Though no one can say exactly how much cocaine he moved, the scale of Agosto's empire emerged after the botched September raid, which netted several cars, including an armoured Mercedes Benz with $4.6 million cash inside, and a laptop computer full of evidence.

With leads on several new aliases, police intensified the search. Six of his properties were confiscated – among them a million-dollar apartment in the Dominican resort area of Puerto Plata and a ranch outside Santo Domingo with a small zoo.

A man claiming to be Agosto called a popular Dominican radio show in December to say he got away after paying police $1 million. He called again in February and pledged $800,000 to anyone who would kill one of two top Dominican police officers.
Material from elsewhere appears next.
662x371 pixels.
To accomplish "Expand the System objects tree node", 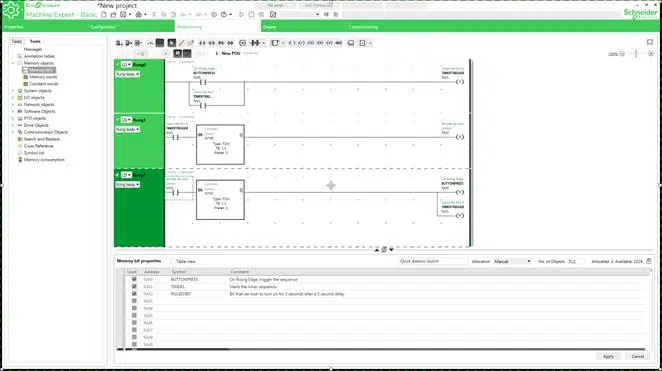I will (13, 91).
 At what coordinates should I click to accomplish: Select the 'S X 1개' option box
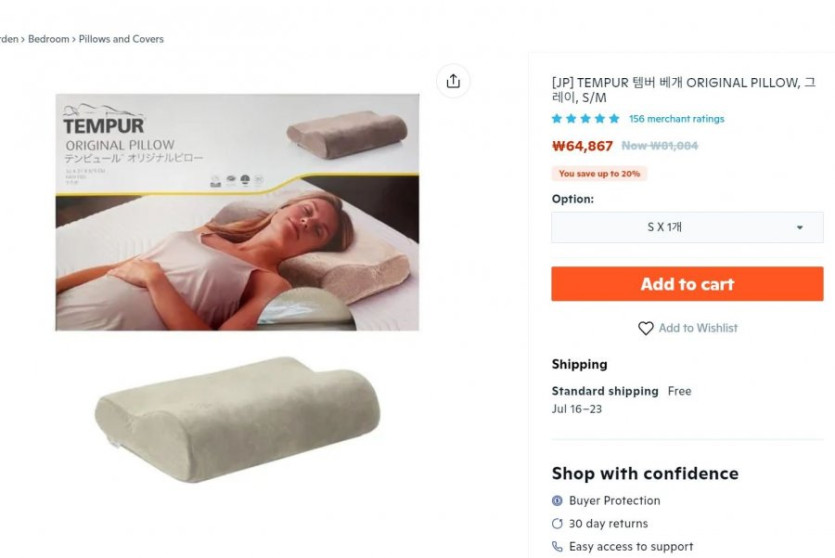coord(687,227)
US and Dominican officials said the man was probably Agosto.

US Attorney General Eric Holder personally pledged full co-operation to capture the fugitive, who was wanted on a US Marshals warrant for his prison escape and for filing a false passport application. He was also the target of a US task force focusing on major drug suppliers to the US

He is wanted in the Dominican Republic on kidnapping, money-laundering, drug-trafficking and murder charges.

Summoned by President Leonel Fernandez, Dominican officials met behind closed doors for more than two hours after Agosto's capture. They said they would announce today what actions they will take against him.

"This had been the Dominican state's biggest challenge," Police Chief Rafael Guillermo Guzman said, referring to the hunt for Figueroa.

Wanted posters are plastered across Santo Domingo, the Dominican capital, for Agosto and his lover Sobeida Morel, the country's second-most wanted fugitive, who was detained on money-laundering charges last year. She posted bail and vanished before the extent of her alleged involvement with Agosto became clear.

Morel is still at large. Federal authorities said the investigation is ongoing and that more arrests could be announced.

"We know that the tentacles of Mr Figueroa Agosto are long," said Luis Fraticelli, special agent in charge of the FBI in Puerto Rico.

Javier Pena, special agent in charge of the Drug Enforcement Administration's Caribbean division, added: "We have a message for fugitives: Sooner or later you will be caught."